▶ _TASK OBJECTIVE_
Where the listing below has a line with "Eksklyuziv (151, 16)", write out exactly that line and every line after it, stopping after the line with "Saudiya Arabistoni Pro-ligasi (115, 912)".

Segment Start: EXERCISE DATA

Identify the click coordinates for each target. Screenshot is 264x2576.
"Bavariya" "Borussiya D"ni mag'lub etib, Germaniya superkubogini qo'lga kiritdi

Segment End: EXERCISE DATA
Segment Start: EXERCISE DATA

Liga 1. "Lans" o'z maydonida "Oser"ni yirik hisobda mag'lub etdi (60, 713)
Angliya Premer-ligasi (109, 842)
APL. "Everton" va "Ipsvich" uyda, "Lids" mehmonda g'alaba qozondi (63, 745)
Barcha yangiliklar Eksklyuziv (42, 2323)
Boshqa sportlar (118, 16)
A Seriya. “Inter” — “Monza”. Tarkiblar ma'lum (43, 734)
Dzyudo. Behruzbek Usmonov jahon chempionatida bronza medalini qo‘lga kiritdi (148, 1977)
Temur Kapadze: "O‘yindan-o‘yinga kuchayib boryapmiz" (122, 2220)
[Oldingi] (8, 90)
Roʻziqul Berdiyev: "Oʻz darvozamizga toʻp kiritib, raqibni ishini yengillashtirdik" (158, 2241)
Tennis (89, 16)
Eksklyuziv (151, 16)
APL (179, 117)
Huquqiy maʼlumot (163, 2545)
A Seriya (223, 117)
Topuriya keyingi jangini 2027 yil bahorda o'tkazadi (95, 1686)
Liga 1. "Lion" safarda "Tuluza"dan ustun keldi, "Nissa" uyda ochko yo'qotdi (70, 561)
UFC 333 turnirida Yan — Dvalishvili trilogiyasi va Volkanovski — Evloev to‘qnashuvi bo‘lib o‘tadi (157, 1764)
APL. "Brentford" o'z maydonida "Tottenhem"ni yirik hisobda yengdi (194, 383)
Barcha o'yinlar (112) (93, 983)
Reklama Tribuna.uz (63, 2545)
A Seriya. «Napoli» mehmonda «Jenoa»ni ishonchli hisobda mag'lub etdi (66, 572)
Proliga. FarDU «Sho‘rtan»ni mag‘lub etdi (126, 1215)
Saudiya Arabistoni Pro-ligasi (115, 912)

Segment End: EXERCISE DATA

▶ _SOLUTION_
Eksklyuziv (151, 16)
APL (179, 117)
Huquqiy maʼlumot (163, 2545)
A Seriya (223, 117)
Topuriya keyingi jangini 2027 yil bahorda o'tkazadi (95, 1686)
Liga 1. "Lion" safarda "Tuluza"dan ustun keldi, "Nissa" uyda ochko yo'qotdi (70, 561)
UFC 333 turnirida Yan — Dvalishvili trilogiyasi va Volkanovski — Evloev to‘qnashuvi bo‘lib o‘tadi (157, 1764)
APL. "Brentford" o'z maydonida "Tottenhem"ni yirik hisobda yengdi (194, 383)
Barcha o'yinlar (112) (93, 983)
Reklama Tribuna.uz (63, 2545)
A Seriya. «Napoli» mehmonda «Jenoa»ni ishonchli hisobda mag'lub etdi (66, 572)
Proliga. FarDU «Sho‘rtan»ni mag‘lub etdi (126, 1215)
Saudiya Arabistoni Pro-ligasi (115, 912)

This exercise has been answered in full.